Table 6 Dynamic panel regression

Summing up our results, we have found that introducing an additional source of uncertainty results in a decrease in contribution levels, but it does not necessarily increase the number of free-riders. Such a cutback is due to a possible strategy carried out by subjects in order to reduce the risk of getting the lowest MPCR, for example by contributing each period a low but positive amount. Furthermore, not to act as a free-rider has pushed the subjects to behave as conditional cooperators. Our research question RQ1 is ultimately rejected. Furthermore, the individual risk aversion level does not significantly affect the subject contribution decision. Only if we consider the interaction with the treatment variable, we find out that the reluctance to cooperate by risk averse subjects emerges in the high risk environment. In summary, not enough evidence is found to reject RQ2.

6 Conclusions

A system’s risk may originate from uncertainty due to external and institutional factors, uncertainty due to interaction between individuals and due to the way in which these risks are filtered through the attitudes of people toward uncertainty. This paper reports results from an experiment in which individual attitudes toward risk are accounted for in a setup in which the returns from interacting agents’ behavior in the context of a PGG are also uncertain. Specifically, we aim at testing two research questions. On one hand, we expect a larger share of free-riding behavior. On the other hand, we speculate that more risk averse subjects will contribute less to the public good, being this effect intensified by the risky returns.

We have designed a public good experiment with uncertain individual returns, that is, subjects, when deciding their contribution level each period, ignore their MPCR. We have considered three treatments, each corresponding to three possible realizations of the MPCR, randomly allocated for each of the 3-member-group. Subjects play a finitely repeated version of a linear PGG. In the baseline treatment (BL), subjects in groups of three play a standard PGG with a fixed and certain MPCR. The other two treatments correspond to heterogeneous distributions of the MPCR, one with higher variance than the other.

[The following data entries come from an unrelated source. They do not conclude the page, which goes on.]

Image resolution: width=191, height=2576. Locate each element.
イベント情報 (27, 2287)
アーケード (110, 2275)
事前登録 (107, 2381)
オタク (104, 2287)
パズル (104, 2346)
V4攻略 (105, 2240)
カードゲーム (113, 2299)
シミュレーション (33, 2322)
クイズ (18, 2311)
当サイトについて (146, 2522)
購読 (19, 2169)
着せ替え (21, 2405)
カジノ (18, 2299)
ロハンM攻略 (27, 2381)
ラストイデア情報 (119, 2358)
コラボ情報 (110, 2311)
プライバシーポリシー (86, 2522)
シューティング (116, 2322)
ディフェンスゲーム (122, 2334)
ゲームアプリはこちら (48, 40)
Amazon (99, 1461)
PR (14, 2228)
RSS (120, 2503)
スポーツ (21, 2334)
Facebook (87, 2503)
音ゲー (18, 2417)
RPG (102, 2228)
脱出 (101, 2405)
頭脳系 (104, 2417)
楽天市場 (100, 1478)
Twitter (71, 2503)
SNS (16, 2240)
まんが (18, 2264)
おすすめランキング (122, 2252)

Our results partially confirm the conjecture that uncertain future returns have a significant negative effect on individual contributions, but it does not imply an increase in free-riders. On the contrary, significant evidence has been found of subjects behaving as conditional cooperators, contributing more the others in the group contribute. The negative effect of uncertainty in the contribution levels has showed stronger in the treatment with higher risk. In general terms, compared with the baseline, uncertain returns lead to lower levels of individual investment in the social project. Furthermore, the individual risk aversion level does not significantly affect the subject contribution decision. Only if we consider the interaction with the treatment variable, we find out that the reluctance to cooperate by risk averse subjects emerges in this uncertain environment. Consequently, the hypothesis that more risk aversion implies lower levels of contribution can not be rejected.

The existence of risky MPCR in the system leads to a decline in contributions which is statistically significant only in treatment HR, where the difference between the minimum and the maximum value of MPCR is large enough. Furthermore, no evidence is found supporting research question RQ1, that is, risky returns do not cause an increase in the share of free-riders. Interestingly, we find that induced uncertainty reduces the general willingness to contribute and, consequently, we observe low levels of contribution that remains stable over time, especially in HR. This result may be an evidence of subjects willingness to contribute but at low rate, likely caused by the high level of uncertainty on future returns.

More specifically, the individuals’ degree of risk aversion enhances lower individual contributions under return uncertainty, thus making the system to collapse in the middle run. A relevant policy implication of our analysis is that more egalitarian systems would suffer less from the effect that individual risk aversion might have on the reduction in individual contributions, occasionating the potential collapse of the social/economic system.